Tin–graphite materials prepared by reduction of SnCl4 in organic medium: Synthesis, characterization and electrochemical lithiation

Tin–graphite materials were prepared by chemical reduction of SnCl4 by t-BuONa-activated NaH. TEM imaging showed that the crude material is composed of an amorphous organic matrix containing tin present either as nanosized particles deposited on the graphite surface or as free aggregates. Subsequent washings with ethanol and water allow removal of side products as well as most part of the organic matrix. Electrochemical insertion of lithium occurred in graphite and in tin. The initial reversible massic capacity of 630 mAh g−1 decayed to a stable value of 415 mAh g−1 after 12 cycles. This capacity value was lower than the expected maximum one of 650 mAh g−1 corresponding to a Sn/12C molar composition and assuming the formation of LiC6 and Li22Sn5. Even if this massic capacity is not much improved by comparison with that of graphite, it must be pointed out that the volume capacity of this graphite/Sn material is much larger (2137 mAh cm−3) than that corresponding to graphite (837 mAh cm−3).
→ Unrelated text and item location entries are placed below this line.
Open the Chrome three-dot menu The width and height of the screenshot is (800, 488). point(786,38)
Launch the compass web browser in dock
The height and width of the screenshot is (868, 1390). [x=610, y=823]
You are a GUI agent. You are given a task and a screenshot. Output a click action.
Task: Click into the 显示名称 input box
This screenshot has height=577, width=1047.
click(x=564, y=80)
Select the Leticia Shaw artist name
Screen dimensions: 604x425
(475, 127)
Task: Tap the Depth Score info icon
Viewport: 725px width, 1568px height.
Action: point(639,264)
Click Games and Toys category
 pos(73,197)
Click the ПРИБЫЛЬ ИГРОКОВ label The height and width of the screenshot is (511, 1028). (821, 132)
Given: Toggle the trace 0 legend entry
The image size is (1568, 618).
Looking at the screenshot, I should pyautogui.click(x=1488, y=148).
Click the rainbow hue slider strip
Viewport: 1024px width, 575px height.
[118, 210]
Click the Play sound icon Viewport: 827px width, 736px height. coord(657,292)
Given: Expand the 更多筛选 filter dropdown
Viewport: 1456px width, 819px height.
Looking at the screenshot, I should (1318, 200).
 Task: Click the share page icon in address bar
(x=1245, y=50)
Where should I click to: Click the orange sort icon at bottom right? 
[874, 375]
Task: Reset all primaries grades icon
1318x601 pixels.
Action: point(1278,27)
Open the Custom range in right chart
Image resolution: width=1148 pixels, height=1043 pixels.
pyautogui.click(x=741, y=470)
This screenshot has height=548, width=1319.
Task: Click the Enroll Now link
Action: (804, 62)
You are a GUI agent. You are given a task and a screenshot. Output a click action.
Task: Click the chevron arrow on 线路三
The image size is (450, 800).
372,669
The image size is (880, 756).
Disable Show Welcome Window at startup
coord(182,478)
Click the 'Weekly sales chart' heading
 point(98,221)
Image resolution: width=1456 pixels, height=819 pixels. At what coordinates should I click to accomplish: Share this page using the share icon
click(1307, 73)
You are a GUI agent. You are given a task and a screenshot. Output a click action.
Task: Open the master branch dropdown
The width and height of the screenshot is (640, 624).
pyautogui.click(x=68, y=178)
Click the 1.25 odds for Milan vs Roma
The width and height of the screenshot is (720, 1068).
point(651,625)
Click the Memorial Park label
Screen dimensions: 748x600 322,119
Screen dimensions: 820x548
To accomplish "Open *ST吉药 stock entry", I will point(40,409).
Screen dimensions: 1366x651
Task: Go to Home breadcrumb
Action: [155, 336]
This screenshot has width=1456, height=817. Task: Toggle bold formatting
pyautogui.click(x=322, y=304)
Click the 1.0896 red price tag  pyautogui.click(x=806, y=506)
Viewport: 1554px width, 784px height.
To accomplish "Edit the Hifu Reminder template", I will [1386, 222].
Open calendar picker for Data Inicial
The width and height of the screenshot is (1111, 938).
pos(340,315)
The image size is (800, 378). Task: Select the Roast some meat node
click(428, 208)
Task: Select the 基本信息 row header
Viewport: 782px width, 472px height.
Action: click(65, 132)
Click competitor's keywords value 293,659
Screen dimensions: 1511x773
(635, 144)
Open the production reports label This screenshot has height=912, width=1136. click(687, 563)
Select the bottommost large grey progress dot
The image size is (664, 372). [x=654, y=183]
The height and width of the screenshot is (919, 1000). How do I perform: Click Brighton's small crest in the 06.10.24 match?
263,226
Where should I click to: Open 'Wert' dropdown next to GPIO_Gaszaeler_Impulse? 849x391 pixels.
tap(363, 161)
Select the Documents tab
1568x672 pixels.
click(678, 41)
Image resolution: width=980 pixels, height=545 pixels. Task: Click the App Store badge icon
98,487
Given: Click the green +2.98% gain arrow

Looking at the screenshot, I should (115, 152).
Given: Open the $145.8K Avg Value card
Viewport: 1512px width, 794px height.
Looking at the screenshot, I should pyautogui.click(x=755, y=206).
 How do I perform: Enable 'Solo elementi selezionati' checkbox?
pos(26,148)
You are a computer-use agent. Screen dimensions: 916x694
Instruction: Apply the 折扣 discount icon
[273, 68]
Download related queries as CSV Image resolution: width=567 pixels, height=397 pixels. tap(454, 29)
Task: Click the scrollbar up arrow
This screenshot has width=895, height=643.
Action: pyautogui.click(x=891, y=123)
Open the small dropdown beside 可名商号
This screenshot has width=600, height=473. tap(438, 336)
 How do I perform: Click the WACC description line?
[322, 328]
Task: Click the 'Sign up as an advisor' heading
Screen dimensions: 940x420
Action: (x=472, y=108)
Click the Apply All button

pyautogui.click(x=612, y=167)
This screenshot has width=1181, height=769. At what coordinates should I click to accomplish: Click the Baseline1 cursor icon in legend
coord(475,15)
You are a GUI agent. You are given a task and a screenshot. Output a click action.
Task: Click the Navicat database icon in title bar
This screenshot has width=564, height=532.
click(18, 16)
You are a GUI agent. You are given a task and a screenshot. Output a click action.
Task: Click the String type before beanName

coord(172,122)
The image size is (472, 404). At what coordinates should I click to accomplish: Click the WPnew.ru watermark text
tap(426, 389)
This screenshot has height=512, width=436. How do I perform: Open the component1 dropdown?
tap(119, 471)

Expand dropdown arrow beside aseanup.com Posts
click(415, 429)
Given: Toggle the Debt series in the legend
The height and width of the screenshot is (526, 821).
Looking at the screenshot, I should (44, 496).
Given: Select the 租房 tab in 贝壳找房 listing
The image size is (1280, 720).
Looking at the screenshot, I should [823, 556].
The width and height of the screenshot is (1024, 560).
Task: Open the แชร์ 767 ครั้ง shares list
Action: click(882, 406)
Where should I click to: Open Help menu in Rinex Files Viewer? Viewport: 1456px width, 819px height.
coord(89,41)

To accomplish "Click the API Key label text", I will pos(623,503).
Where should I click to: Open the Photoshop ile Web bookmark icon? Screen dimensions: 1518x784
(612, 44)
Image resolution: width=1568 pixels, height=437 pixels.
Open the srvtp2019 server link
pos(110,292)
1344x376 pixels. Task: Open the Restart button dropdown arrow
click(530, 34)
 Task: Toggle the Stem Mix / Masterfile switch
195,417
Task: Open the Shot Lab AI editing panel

It was hypothesized that the part of tin bound to graphite could be responsible for the stable reversible capacity. To the contrary, graphite unsupported tin aggregates would contribute to the observed gradual decline in the storage capacity. Therefore, the improvement in cycleability, compared to that of massive metals, could be attributed both to the nanoscale dimension of the metal particles and to interactions between graphite and metal the nature of which remaining to be precised.